I've gone ahead an moved codfw PyBals to conf2006 today, so that preparation step is out of the way.

I've also posted additional patches related to disabling / relocating etcd-mirror replication, as described in T352245#11376150.

Unless anything comes up in the interim, I'll aim to get this done tomorrow (Tuesday) with a potential fallback day of Wednesday. In either case, this would happen during the 15:00 - 17:00 UTC window.

Mentioned in SAL (#wikimedia-operations) [2025-11-18T15:35:14Z] <swfrench-wmf> disable puppet on A:conf-codfw - T352245

Mentioned in SAL (#wikimedia-operations) [2025-11-18T15:39:19Z] <swfrench-wmf> silenced EtcdReplicationDown db7447af-851f-4faa-a4fd-b535ee9fbcdb - T352245

Change #1206452 merged by Scott French:

[operations/puppet@production] hiera: temporarily disable etcd replication on conf2005

https://gerrit.wikimedia.org/r/1206452

Mentioned in SAL (#wikimedia-operations) [2025-11-18T15:48:45Z] <swfrench-wmf> transferred etcd-mirror replication to conf2006 - T352245

Change #1203557 merged by Scott French:

[operations/puppet@production] hiera: switch codfw etcd-main cluster to cfssl/pki

https://gerrit.wikimedia.org/r/1203557

Mentioned in SAL (#wikimedia-operations) [2025-11-18T16:10:12Z] <swfrench-wmf> migrating etcd to PKI certs on conf2004 - T352245

Mentioned in SAL (#wikimedia-operations) [2025-11-18T16:18:30Z] <swfrench@deploy2002> Locking from deployment [ALL REPOSITORIES]: Hold deployments during etcd certificate change - T352245

Mentioned in SAL (#wikimedia-operations) [2025-11-18T16:22:29Z] <swfrench-wmf> migrating etcd to PKI certs on conf2005 - T352245

Mentioned in SAL (#wikimedia-operations) [2025-11-18T16:23:02Z] <swfrench@deploy2002> Unlocked for deployment [ALL REPOSITORIES]: Hold deployments during etcd certificate change - T352245 (duration: 04m 32s)

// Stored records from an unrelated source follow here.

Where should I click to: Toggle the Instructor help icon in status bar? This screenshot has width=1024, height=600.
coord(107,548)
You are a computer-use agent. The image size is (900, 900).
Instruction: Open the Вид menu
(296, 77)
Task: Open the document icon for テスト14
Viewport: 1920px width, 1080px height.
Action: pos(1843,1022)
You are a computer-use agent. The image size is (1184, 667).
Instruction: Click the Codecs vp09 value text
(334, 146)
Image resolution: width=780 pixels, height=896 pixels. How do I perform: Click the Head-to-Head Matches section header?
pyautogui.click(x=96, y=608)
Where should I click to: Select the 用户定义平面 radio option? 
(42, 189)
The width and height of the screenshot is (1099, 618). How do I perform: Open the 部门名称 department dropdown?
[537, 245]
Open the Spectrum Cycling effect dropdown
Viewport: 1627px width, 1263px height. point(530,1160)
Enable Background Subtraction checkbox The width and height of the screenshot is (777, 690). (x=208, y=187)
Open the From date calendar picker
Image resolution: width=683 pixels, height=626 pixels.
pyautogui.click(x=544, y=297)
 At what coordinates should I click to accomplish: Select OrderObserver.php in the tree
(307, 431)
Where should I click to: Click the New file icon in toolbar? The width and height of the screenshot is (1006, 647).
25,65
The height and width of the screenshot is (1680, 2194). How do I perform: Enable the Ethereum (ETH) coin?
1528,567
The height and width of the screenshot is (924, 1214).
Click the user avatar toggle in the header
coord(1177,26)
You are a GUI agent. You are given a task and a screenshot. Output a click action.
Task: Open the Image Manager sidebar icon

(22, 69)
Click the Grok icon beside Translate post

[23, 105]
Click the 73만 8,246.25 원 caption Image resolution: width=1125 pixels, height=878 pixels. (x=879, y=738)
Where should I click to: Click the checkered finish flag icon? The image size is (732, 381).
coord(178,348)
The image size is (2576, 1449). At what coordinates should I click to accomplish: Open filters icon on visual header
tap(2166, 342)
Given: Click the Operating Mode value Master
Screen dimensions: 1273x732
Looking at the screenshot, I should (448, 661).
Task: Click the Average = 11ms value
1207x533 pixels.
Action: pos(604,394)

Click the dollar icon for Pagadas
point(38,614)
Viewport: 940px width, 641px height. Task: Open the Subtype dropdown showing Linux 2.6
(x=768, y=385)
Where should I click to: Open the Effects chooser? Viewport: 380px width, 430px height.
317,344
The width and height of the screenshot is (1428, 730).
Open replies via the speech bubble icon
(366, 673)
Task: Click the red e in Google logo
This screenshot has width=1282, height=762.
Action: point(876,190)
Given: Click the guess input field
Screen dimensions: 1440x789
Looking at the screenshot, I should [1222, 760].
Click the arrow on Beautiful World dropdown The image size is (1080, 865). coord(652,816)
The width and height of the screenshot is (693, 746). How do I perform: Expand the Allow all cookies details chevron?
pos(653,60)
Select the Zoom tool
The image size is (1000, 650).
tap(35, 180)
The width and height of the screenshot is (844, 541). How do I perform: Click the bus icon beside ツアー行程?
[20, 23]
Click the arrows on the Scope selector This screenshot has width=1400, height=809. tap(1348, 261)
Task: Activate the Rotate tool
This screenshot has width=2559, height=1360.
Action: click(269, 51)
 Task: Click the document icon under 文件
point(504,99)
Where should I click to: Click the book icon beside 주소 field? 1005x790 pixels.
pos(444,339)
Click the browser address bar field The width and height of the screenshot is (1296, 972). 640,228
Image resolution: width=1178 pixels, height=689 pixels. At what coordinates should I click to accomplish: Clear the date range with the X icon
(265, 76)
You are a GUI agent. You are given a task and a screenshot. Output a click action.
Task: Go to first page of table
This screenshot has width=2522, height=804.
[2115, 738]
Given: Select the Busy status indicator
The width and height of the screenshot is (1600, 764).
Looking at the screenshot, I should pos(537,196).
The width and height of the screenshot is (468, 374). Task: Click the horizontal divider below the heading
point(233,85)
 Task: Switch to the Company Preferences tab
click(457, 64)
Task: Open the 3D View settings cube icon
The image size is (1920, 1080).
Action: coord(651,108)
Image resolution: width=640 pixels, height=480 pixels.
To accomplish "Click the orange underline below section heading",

Mentioned in SAL (#wikimedia-operations) [2025-11-18T16:25:00Z] <swfrench-wmf> begin rolling restarts of codfw-associated confds - T352245

Mentioned in SAL (#wikimedia-operations) [2025-11-18T16:28:15Z] <swfrench-wmf> restarted navtiming on webperf2003 - T352245

Change #1206453 merged by Scott French:

[operations/puppet@production] hiera: move etcd replication back to conf2005

https://gerrit.wikimedia.org/r/1206453

Mentioned in SAL (#wikimedia-operations) [2025-11-18T16:38:08Z] <swfrench-wmf> transferred etcd-mirror replication back to conf2005 - T352245

Mentioned in SAL (#wikimedia-operations) [2025-11-18T16:55:29Z] <swfrench-wmf> deleted EtcdReplicationDown silence db7447af-851f-4faa-a4fd-b535ee9fbcdb - T352245

Change #1206922 had a related patch set uploaded (by Scott French; author: Scott French):

[operations/puppet@production] hiera: point codfw LVS back to conf2004

https://gerrit.wikimedia.org/r/1206922

Alright, that went quite smoothly, if somewhat involved.

Some observations:

Leadership transfer: By the time we started work on this today, conf2005 had become the leader. While I'd considered using move-leader to preemptively move leadership to another node, upon closer inspection of the logs from the prior update of conf2004, I had more confidence in just letting etcd's shutdown handlers manage it:

Nov 18 16:11:02 conf2004 etcd[2123154]: received terminated signal, shutting down...
[ ... ]
Nov 18 16:11:09 conf2004 etcd[2123154]: skipped leadership transfer for stopping non-leader member

and indeed that worked as expected:

Nov 18 16:20:26 conf2005 etcd[2619405]: received terminated signal, shutting down...
[ ... ]
Nov 18 16:20:33 conf2005 etcd[2619405]: 1368857fef7c66b6 starts leadership transfer from 1368857fef7c66b6 to bc455dd2ab948ee
Nov 18 16:20:33 conf2005 etcd[2619405]: 1368857fef7c66b6 [term 12939] starts to transfer leadership to bc455dd2ab948ee
Nov 18 16:20:33 conf2005 etcd[2619405]: 1368857fef7c66b6 sends MsgTimeoutNow to bc455dd2ab948ee immediately as bc455dd2ab948ee already has up-to-date log
Nov 18 16:20:33 conf2005 etcd[2619405]: 1368857fef7c66b6 [term: 12939] received a MsgVote message with higher term from bc455dd2ab948ee [term: 12940]
Nov 18 16:20:33 conf2005 etcd[2619405]: 1368857fef7c66b6 became follower at term 12940

Ultimately, I'm happy we managed to kick the tires on letting etcd do its thing.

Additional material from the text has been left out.